Your goal
Please show every line of the rows below that contains the word "accomplish".

** START OF Material for this task **

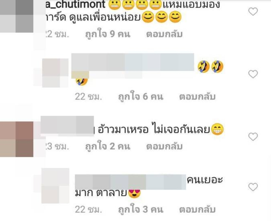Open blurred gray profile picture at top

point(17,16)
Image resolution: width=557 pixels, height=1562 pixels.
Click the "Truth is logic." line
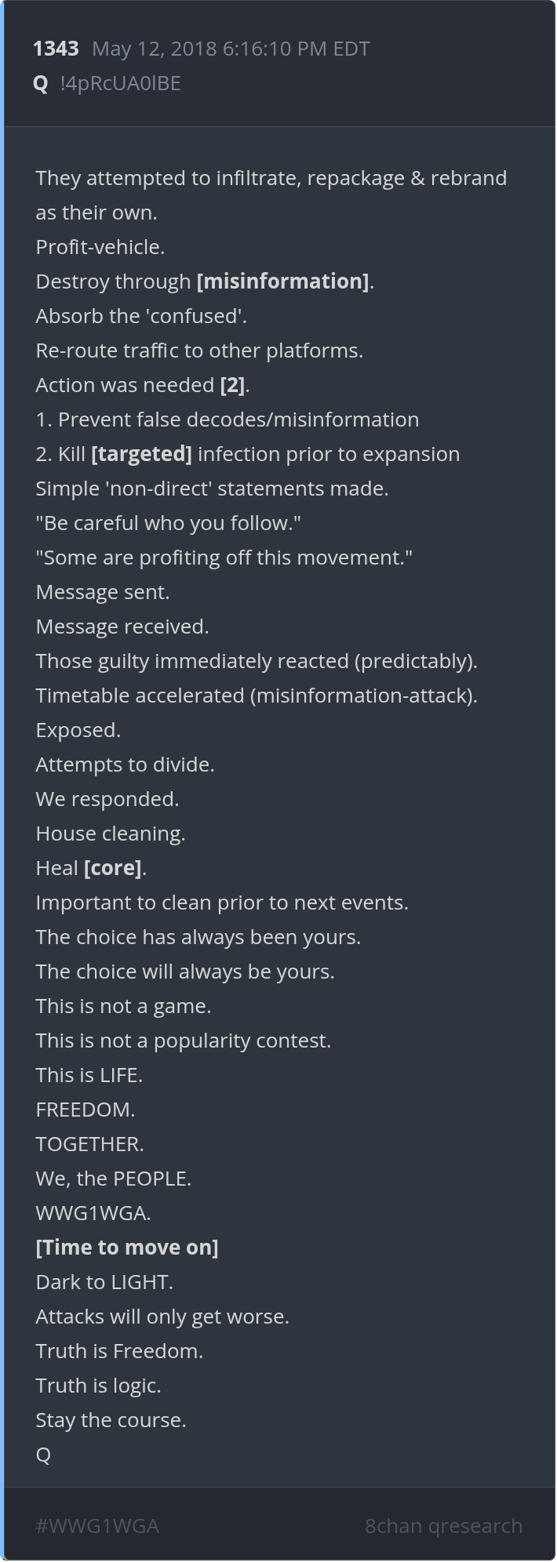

** END OF Material for this task **
** START OF Material for this task **

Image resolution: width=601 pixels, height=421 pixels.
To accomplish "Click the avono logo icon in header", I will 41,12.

** END OF Material for this task **
** START OF Material for this task **

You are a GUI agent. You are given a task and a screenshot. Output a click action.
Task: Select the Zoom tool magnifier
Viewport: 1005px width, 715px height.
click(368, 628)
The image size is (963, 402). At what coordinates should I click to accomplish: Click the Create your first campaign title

** END OF Material for this task **

Exercise response
To accomplish "Click the avono logo icon in header", I will 41,12.
The image size is (963, 402). At what coordinates should I click to accomplish: Click the Create your first campaign title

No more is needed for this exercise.